■ **WORK REQUIRED**:
Change every occurrence of "Find the location of" in the entries below to "Give the position of". Reproduce all other text without alteration.

***

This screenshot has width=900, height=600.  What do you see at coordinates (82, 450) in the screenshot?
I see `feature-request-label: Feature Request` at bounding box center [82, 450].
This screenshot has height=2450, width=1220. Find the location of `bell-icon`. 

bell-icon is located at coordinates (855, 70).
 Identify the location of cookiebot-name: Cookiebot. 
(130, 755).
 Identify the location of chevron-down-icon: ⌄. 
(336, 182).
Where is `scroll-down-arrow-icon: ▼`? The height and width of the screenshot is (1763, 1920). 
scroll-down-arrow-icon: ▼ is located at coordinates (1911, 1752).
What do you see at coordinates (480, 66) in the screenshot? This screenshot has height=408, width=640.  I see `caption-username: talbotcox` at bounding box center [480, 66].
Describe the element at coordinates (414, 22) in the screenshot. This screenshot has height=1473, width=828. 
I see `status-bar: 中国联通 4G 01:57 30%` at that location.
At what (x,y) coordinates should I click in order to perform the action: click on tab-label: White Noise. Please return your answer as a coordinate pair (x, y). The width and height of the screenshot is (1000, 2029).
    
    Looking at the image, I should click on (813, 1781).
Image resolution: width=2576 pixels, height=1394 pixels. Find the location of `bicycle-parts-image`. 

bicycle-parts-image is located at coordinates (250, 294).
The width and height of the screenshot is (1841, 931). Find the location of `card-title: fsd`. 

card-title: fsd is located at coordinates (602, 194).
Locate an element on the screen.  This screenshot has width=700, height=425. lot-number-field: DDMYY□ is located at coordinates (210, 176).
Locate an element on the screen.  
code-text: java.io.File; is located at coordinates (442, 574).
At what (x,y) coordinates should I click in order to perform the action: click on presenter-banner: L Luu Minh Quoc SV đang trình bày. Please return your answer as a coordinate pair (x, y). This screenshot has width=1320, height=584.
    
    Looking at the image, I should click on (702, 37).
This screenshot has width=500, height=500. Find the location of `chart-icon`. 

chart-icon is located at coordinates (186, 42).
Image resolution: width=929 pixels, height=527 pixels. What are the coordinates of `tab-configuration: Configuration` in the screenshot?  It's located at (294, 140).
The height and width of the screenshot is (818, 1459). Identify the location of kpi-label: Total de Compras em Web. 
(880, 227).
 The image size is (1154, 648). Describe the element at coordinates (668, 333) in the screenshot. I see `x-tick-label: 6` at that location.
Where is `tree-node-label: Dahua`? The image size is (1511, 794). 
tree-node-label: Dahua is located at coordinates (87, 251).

***

■ **TASK RESPONSE**:
This screenshot has width=900, height=600.  What do you see at coordinates (82, 450) in the screenshot?
I see `feature-request-label: Feature Request` at bounding box center [82, 450].
This screenshot has height=2450, width=1220. Give the position of `bell-icon`. 

bell-icon is located at coordinates (855, 70).
 Identify the location of cookiebot-name: Cookiebot. 
(130, 755).
 Identify the location of chevron-down-icon: ⌄. 
(336, 182).
Where is `scroll-down-arrow-icon: ▼`? The height and width of the screenshot is (1763, 1920). 
scroll-down-arrow-icon: ▼ is located at coordinates (1911, 1752).
What do you see at coordinates (480, 66) in the screenshot? This screenshot has height=408, width=640.  I see `caption-username: talbotcox` at bounding box center [480, 66].
Describe the element at coordinates (414, 22) in the screenshot. This screenshot has height=1473, width=828. 
I see `status-bar: 中国联通 4G 01:57 30%` at that location.
At what (x,y) coordinates should I click in order to perform the action: click on tab-label: White Noise. Please return your answer as a coordinate pair (x, y). The width and height of the screenshot is (1000, 2029).
    
    Looking at the image, I should click on (813, 1781).
Image resolution: width=2576 pixels, height=1394 pixels. Give the position of `bicycle-parts-image`. 

bicycle-parts-image is located at coordinates (250, 294).
The width and height of the screenshot is (1841, 931). Give the position of `card-title: fsd`. 

card-title: fsd is located at coordinates (602, 194).
Locate an element on the screen.  This screenshot has width=700, height=425. lot-number-field: DDMYY□ is located at coordinates (210, 176).
Locate an element on the screen.  
code-text: java.io.File; is located at coordinates (442, 574).
At what (x,y) coordinates should I click in order to perform the action: click on presenter-banner: L Luu Minh Quoc SV đang trình bày. Please return your answer as a coordinate pair (x, y). This screenshot has width=1320, height=584.
    
    Looking at the image, I should click on (702, 37).
This screenshot has width=500, height=500. Give the position of `chart-icon`. 

chart-icon is located at coordinates (186, 42).
Image resolution: width=929 pixels, height=527 pixels. What are the coordinates of `tab-configuration: Configuration` in the screenshot?  It's located at (294, 140).
The height and width of the screenshot is (818, 1459). Identify the location of kpi-label: Total de Compras em Web. 
(880, 227).
 The image size is (1154, 648). Describe the element at coordinates (668, 333) in the screenshot. I see `x-tick-label: 6` at that location.
Where is `tree-node-label: Dahua`? The image size is (1511, 794). 
tree-node-label: Dahua is located at coordinates (87, 251).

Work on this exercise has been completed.